Work to do: Rewrite the records below, replacing "Page Break" with "Column Break" and keeping everything else the same. Leave the pictures out of your answer.

[Element and text position data]
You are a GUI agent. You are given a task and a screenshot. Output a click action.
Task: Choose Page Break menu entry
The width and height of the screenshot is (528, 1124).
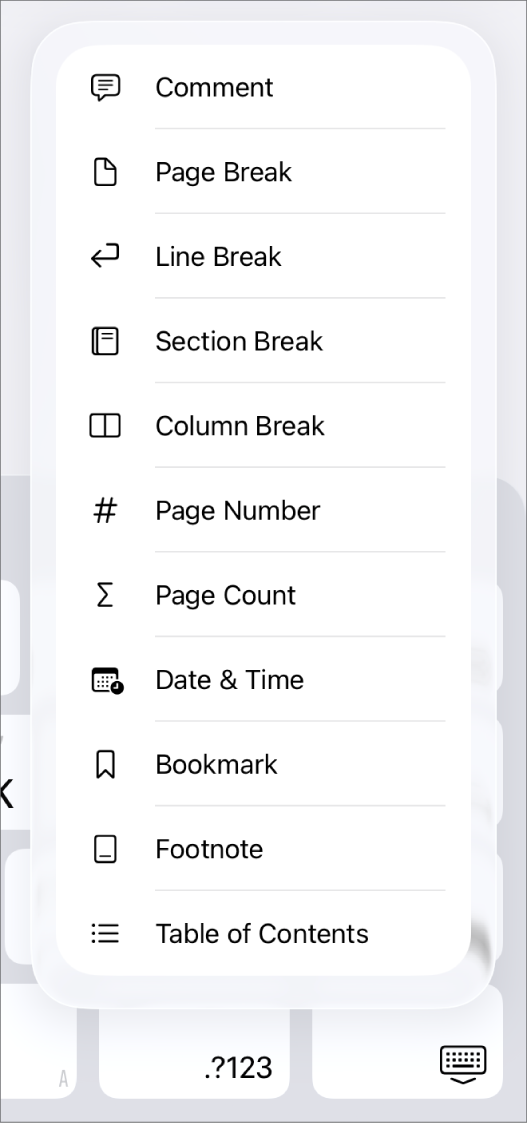pyautogui.click(x=263, y=172)
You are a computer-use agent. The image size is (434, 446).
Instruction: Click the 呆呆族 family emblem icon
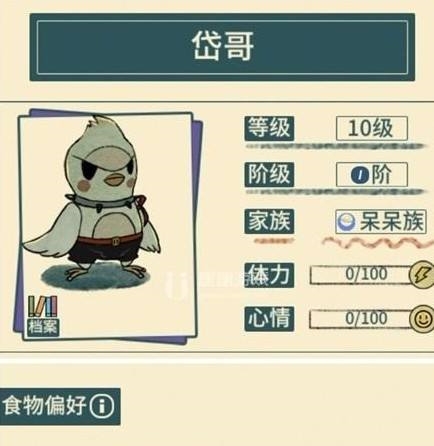pyautogui.click(x=346, y=222)
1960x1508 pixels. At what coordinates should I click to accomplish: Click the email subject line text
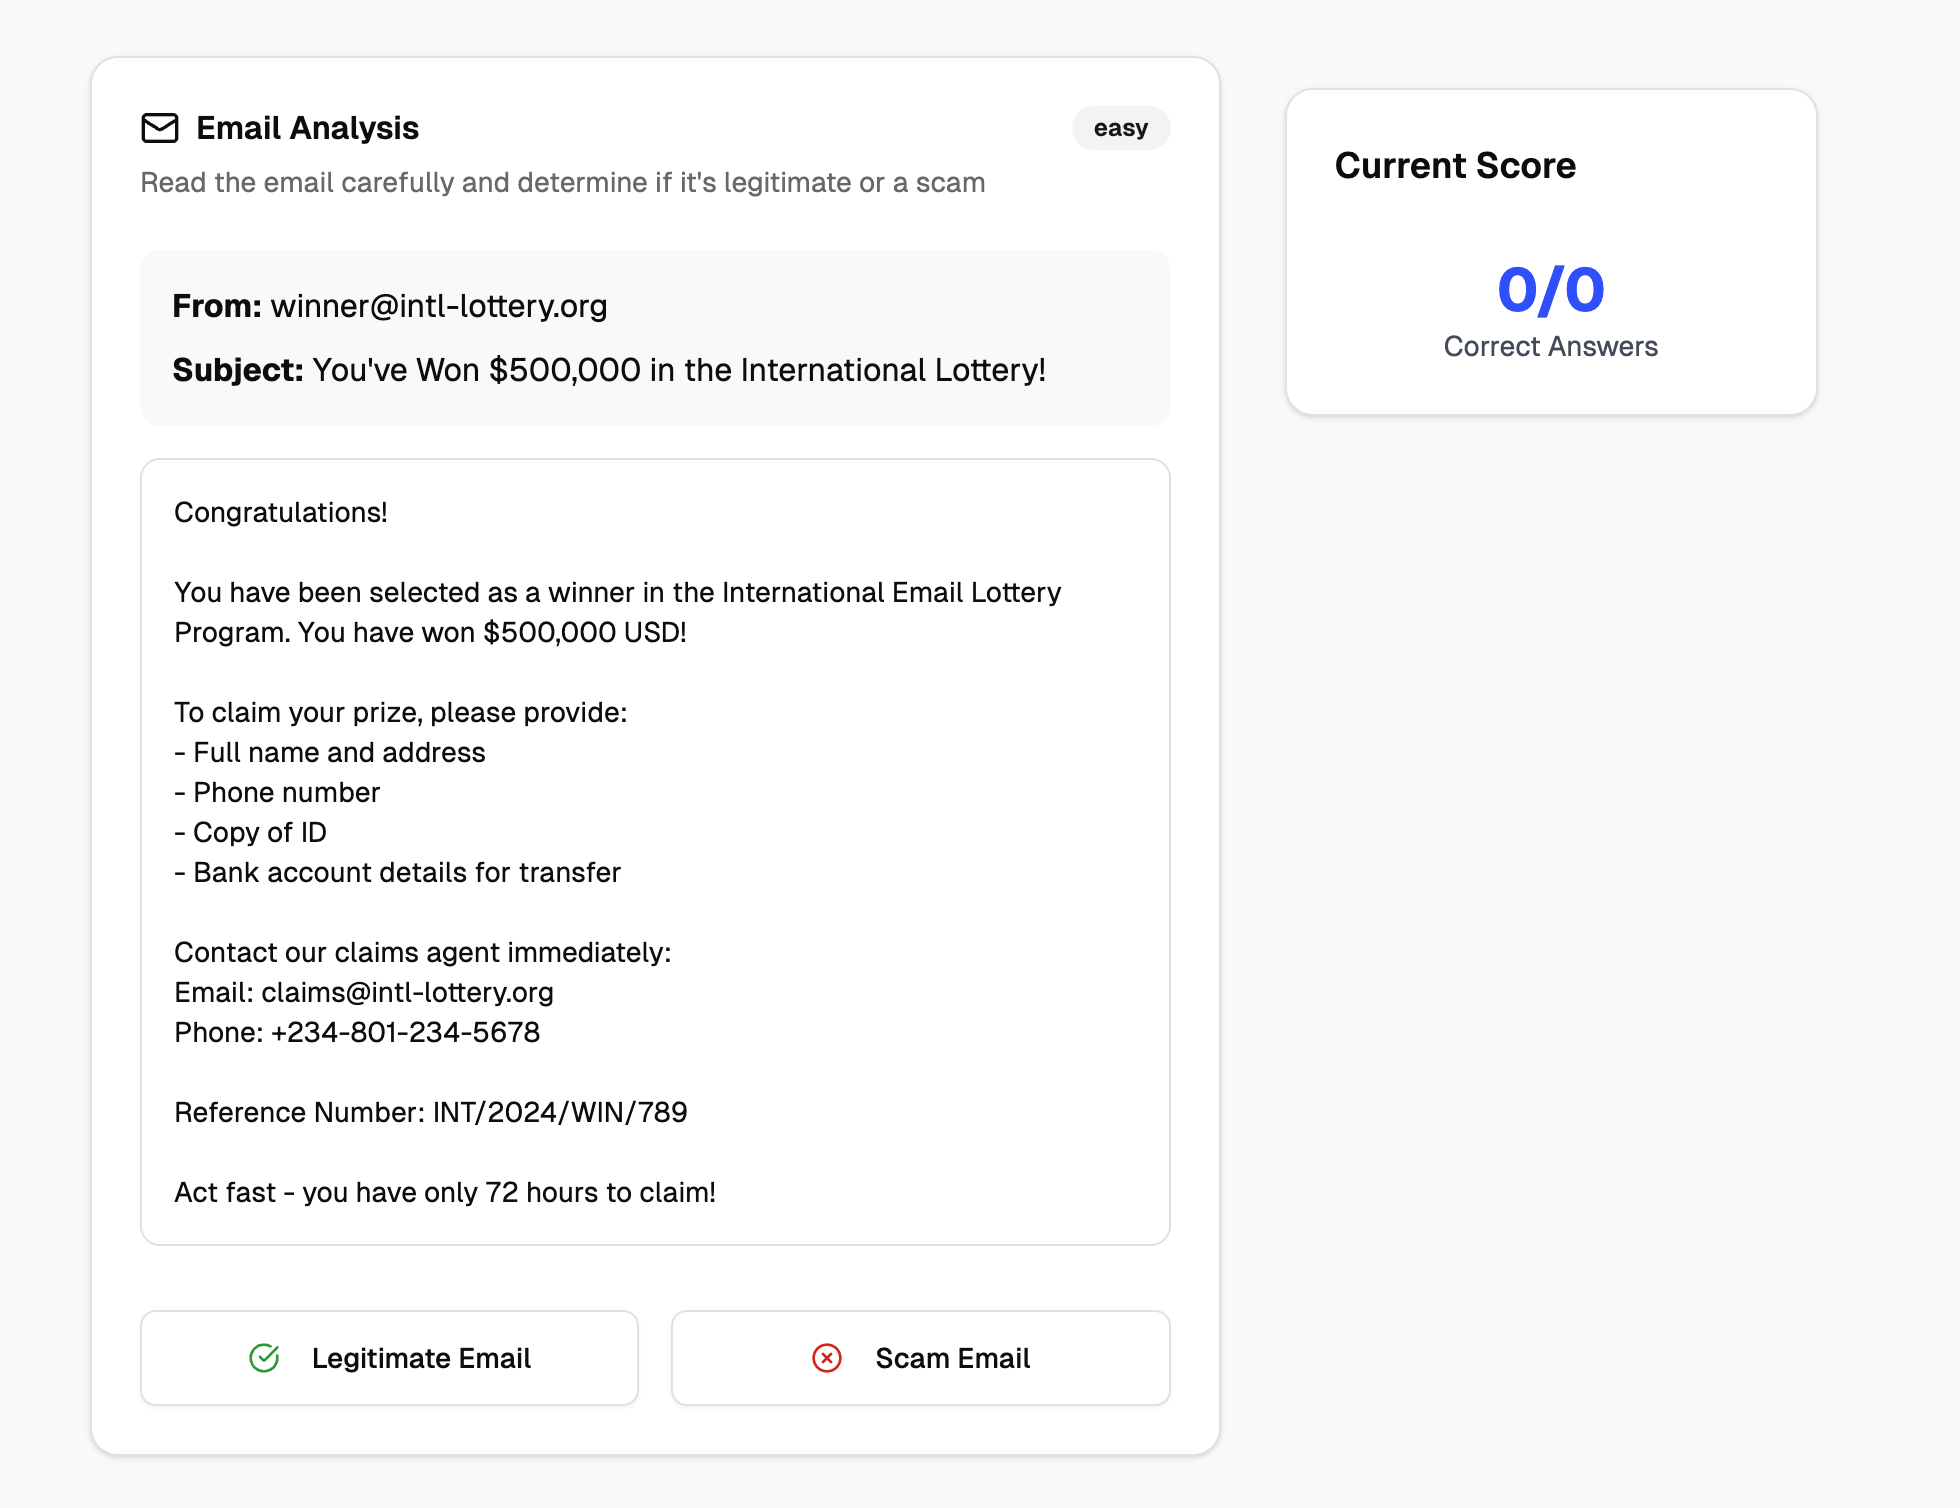click(x=679, y=370)
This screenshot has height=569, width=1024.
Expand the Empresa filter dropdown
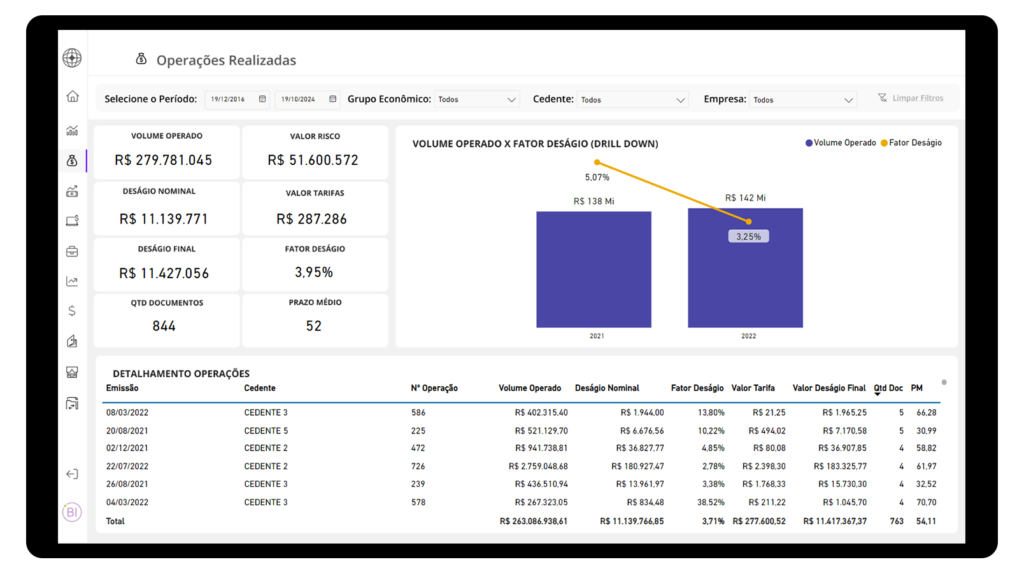coord(803,100)
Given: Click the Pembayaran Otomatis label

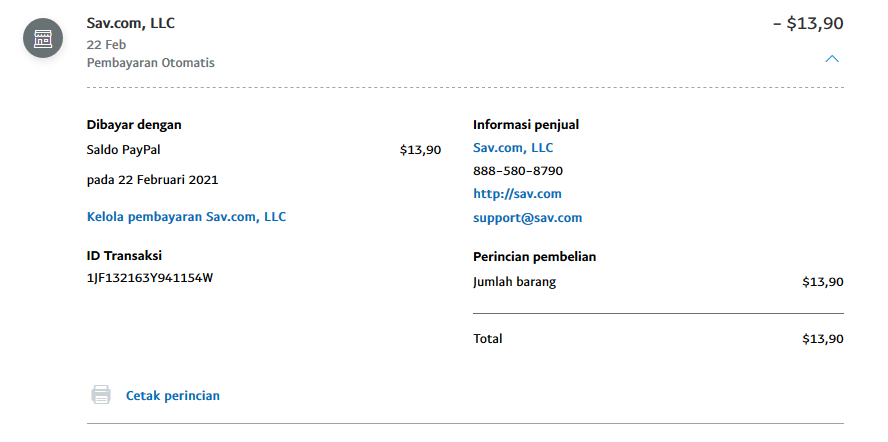Looking at the screenshot, I should pos(151,63).
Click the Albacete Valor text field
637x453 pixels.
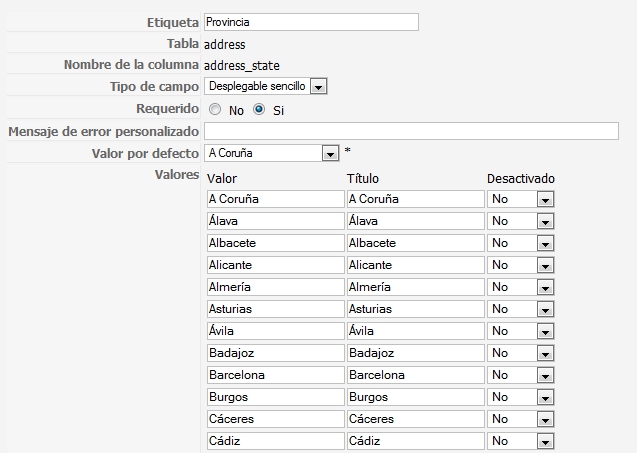(275, 244)
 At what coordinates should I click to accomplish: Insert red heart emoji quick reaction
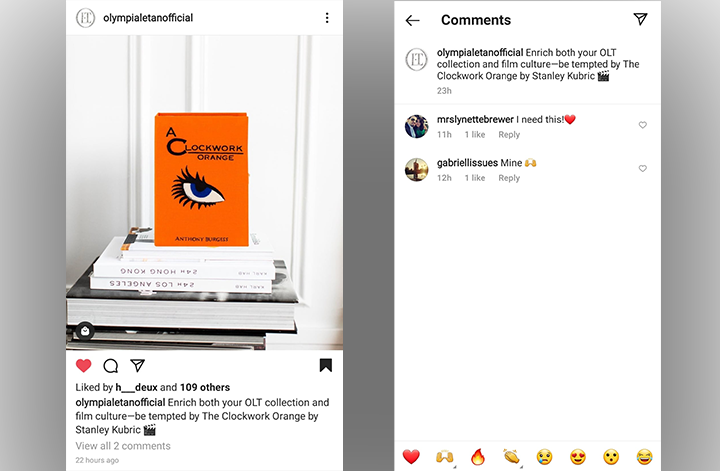[411, 457]
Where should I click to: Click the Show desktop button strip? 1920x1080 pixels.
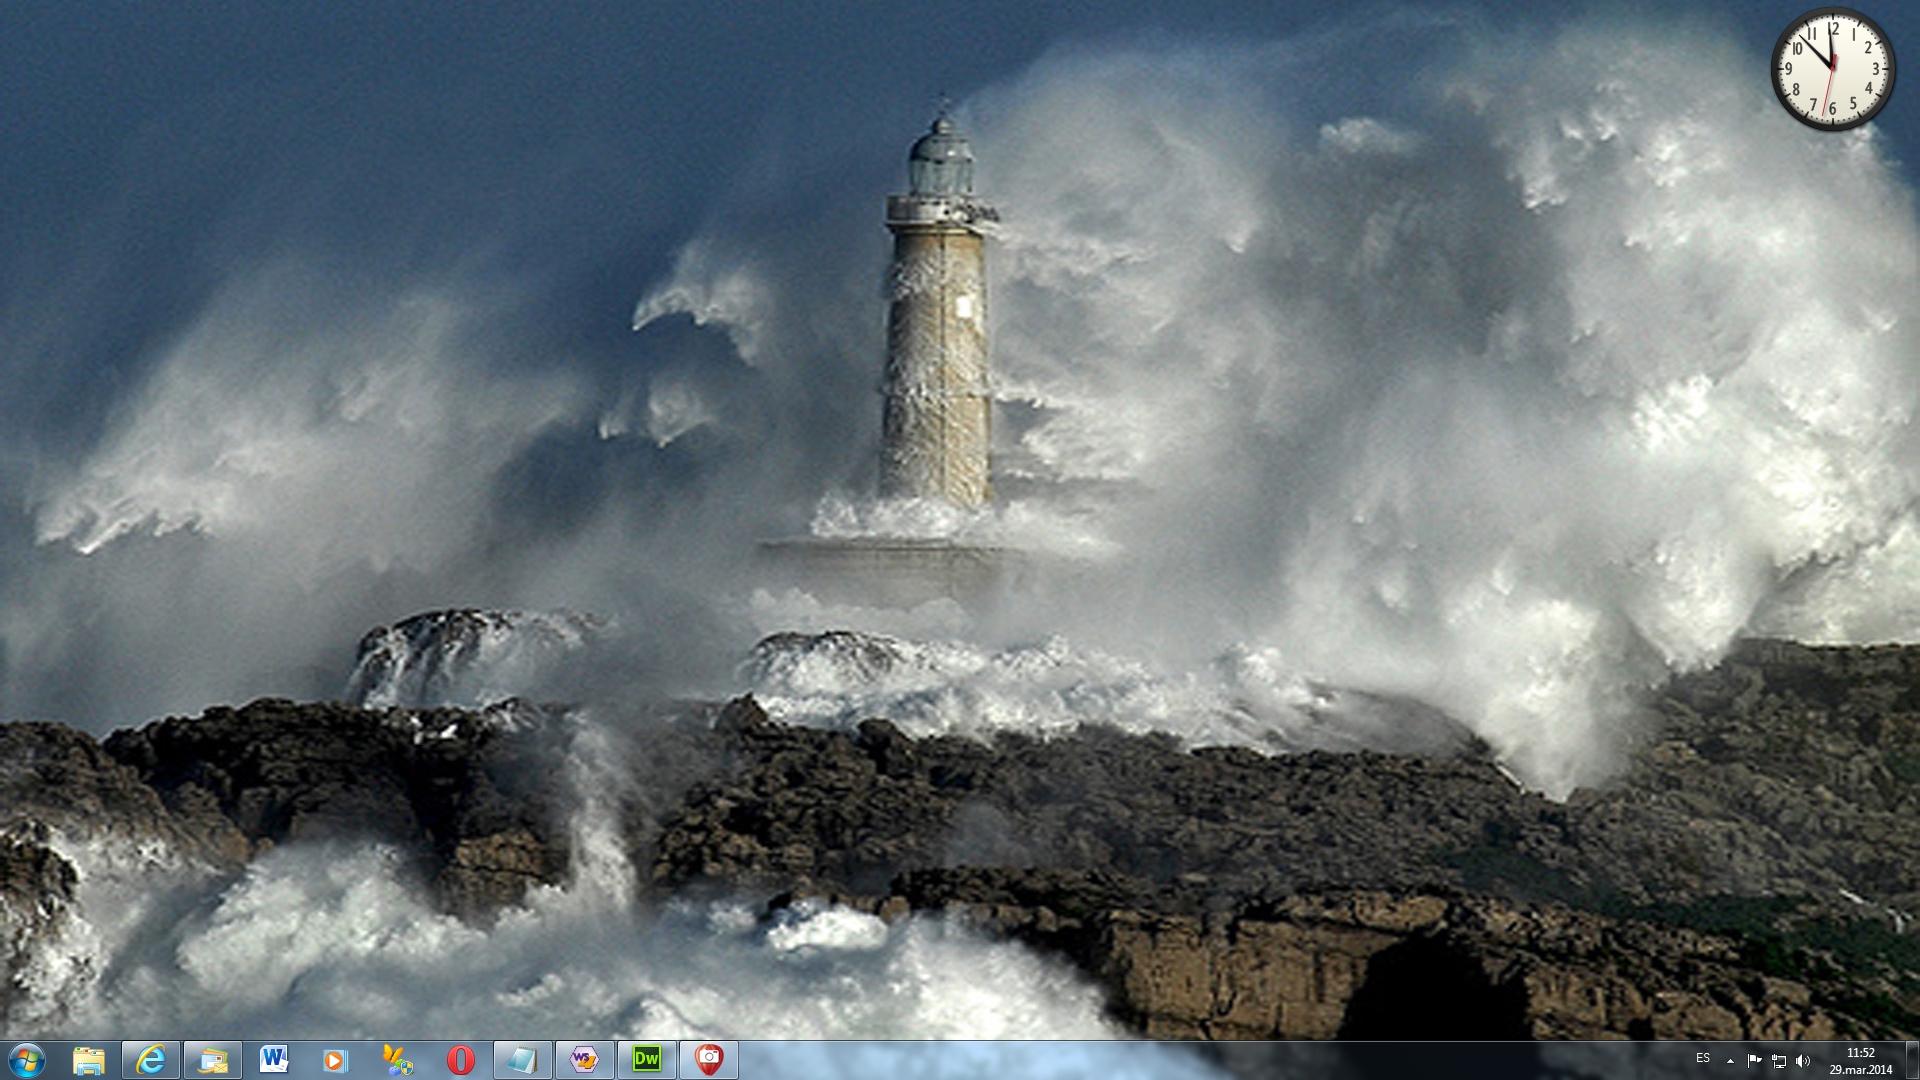click(x=1912, y=1060)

Exercise response:
You are a GUI agent. You are given a task and a screenshot. Output a click action.
Task: Choose Column Break menu entry
The width and height of the screenshot is (528, 1124).
pyautogui.click(x=263, y=172)
You are a computer-use agent. The image size is (434, 446).
Instruction: Click the 呆呆族 family emblem icon
pyautogui.click(x=346, y=222)
1960x1508 pixels. At what coordinates should I click to accomplish: Click the email subject line text
click(x=679, y=370)
This screenshot has height=569, width=1024.
Expand the Empresa filter dropdown
coord(803,100)
Given: Click the Pembayaran Otomatis label

Looking at the screenshot, I should pos(151,63).
Click the Albacete Valor text field
637x453 pixels.
(275, 244)
 At what coordinates should I click to accomplish: Insert red heart emoji quick reaction
[411, 457]
Where should I click to: Click the Show desktop button strip? 1920x1080 pixels.
click(x=1912, y=1060)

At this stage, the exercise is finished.